“Ain’t many guys travel around together,” he mused. “I don’t know why. Maybe ever’body in the whole damn world is scared of each other.”
Wow - how tragic.
This emotionally stunning book has become a classic for good reason. Steinbeck employs a direct, everyday language, keeping the point at all times, using only scenes which enhance the main moral (or immoral depending how you see it) messages, and while this tale is not fiercely fast-paced, it is always riveting, always important.

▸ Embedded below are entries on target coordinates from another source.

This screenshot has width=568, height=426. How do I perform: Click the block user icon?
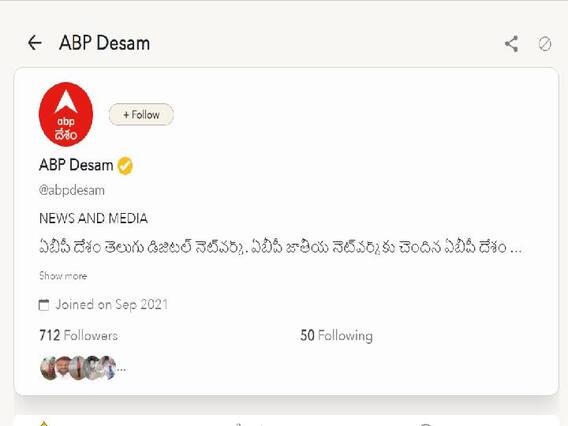coord(544,44)
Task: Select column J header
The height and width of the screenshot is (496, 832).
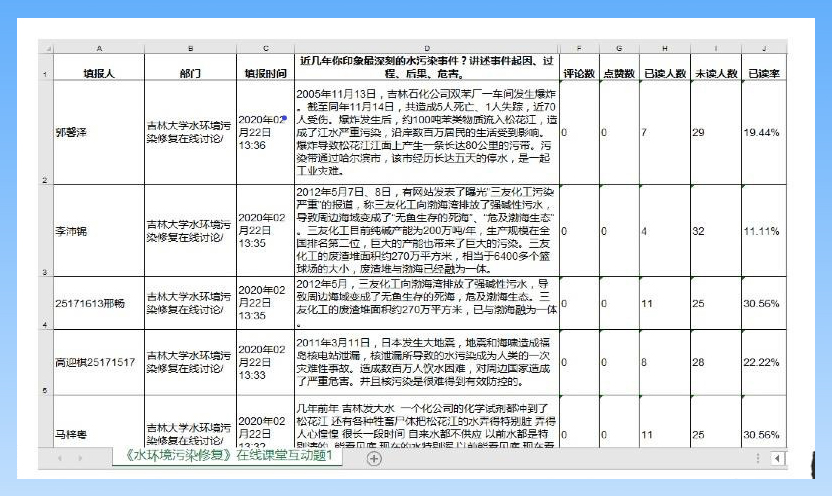Action: click(x=763, y=48)
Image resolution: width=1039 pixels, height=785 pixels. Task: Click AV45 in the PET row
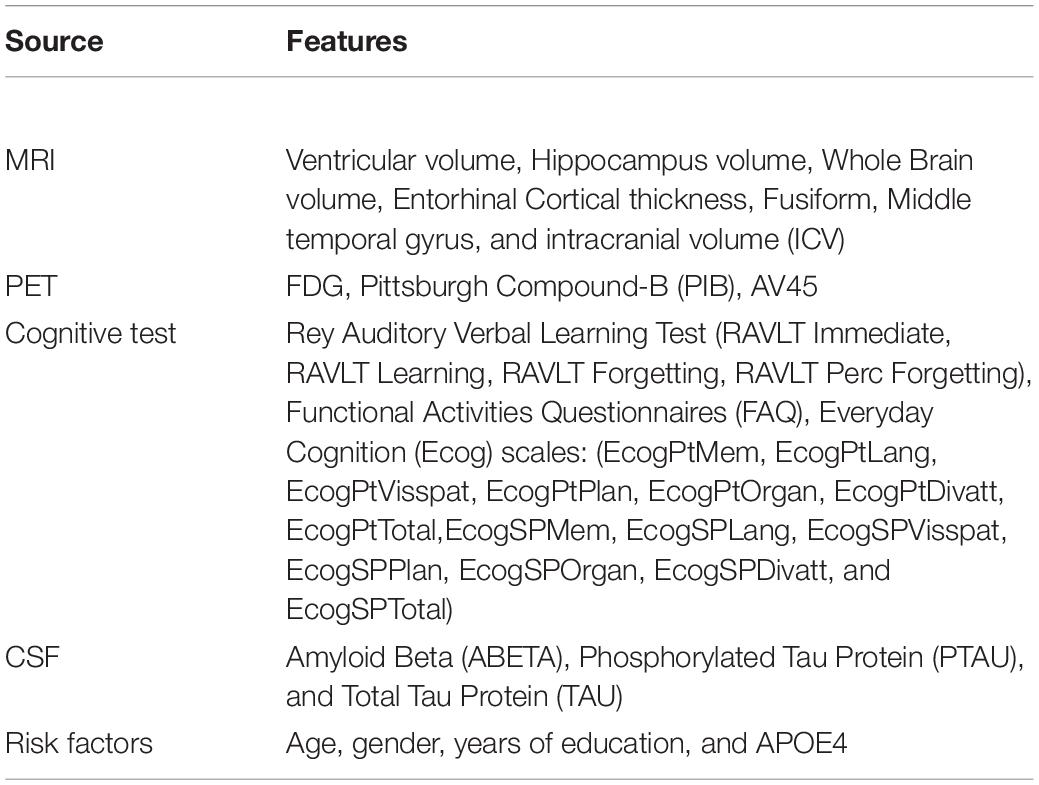[x=785, y=286]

Characterization is powerful, yet this is a plot-focused story rather than a character-focused one. The goal is to be realistic about the men and not necessarily to get you to like any of them much. The more sympathetic of the group is the tragic Lennie, who's low IQ and mental incompetence results in him accidentally screwing about everything up. People, typically with low tolerance and quick judgement and blood-thirst, fail to understand the scope of his childlike limitations as he innocently attempts functioning in a depressing, adult world.
George, always the caregiver of Lennie, has average intelligence. Both men work hard to get little in life. They're both stuck within their own mental, class and societal limitations. The book is driven by George's promise to always take care of Lennie, that one day soon they will get their own place, a place with animals and peace. For a time George himself may even believe this, as do many of the men who want to join in their dream. Some are skeptical, some just as joyfully hopeful as Lennie, which is even more depressing.
It seems some hold issues about Curley's wife, that she didn't even have a name, and that she was referred to as the husbands property in a way. She was also shown as being manipulative, sluttish, and dishonest. However, I think Steinbeck did this not to disrespect women but to emphasize the story's larger moral message. They were all stuck, for different reasons, in their roles they couldn't climb out of. On the other side of the coin, the negative aspects of her personality helped Steinbeck also showcase his other point - others messing with Lennie, innocent Lennie, and resulting in tragedy as they interact with him.
It is not just she who is a victim, but all of them. The focus is this, not repression of only one minority.
I consider Of Mice and Men an anti-change book. This is especially interesting since almost all novels embrace change and the wonders, miracles, and plot-forward propelling aspects of it. Here Steinbeck is showing that the American dream was NOT obtainable by everyone, that the speech that all could climb up and have their own home and dreams was not accurate for the lower level working man. Despite hard work, saving what could be saved, and struggle, it could not always be dished out to everyone.
Despite all their attempts, and that they have dreamed their entire lives for the same thing, they could not always get the dream. Some lost hope completely long ago, but other characters had a rekindling of it and tried yet again.
It could at first be argued about George changing with how it ended with Lennie during the last chapter, but with deeper inspection it proved still the same, no change. George kept his promise to always take care of Lennie the best he could, to protect him, despite whatever circumstances life threw his way.
“A guy needs somebody―to be near him. A guy goes nuts if he ain't got nobody. Don't make no difference who the guy is, long's he's with you. I tell ya, I tell ya a guy gets too lonely an' he gets sick.”
“I see hundreds of men come by on the road an’ on the ranches with their bindles on their back an’ that same damn thing in their heads. Hundreds of them. They come, an’ they quit an’ go on; an’ every damn one of ‘em’s got a little piece of land in his head. An’ never a God damn one of ‘em ever gets it. Just like heaven. Ever’body wants a little piece of lan’. I read plenty of books out there. Nobody never gets to heaven, and nobody never gets no land. It’s just in their head.”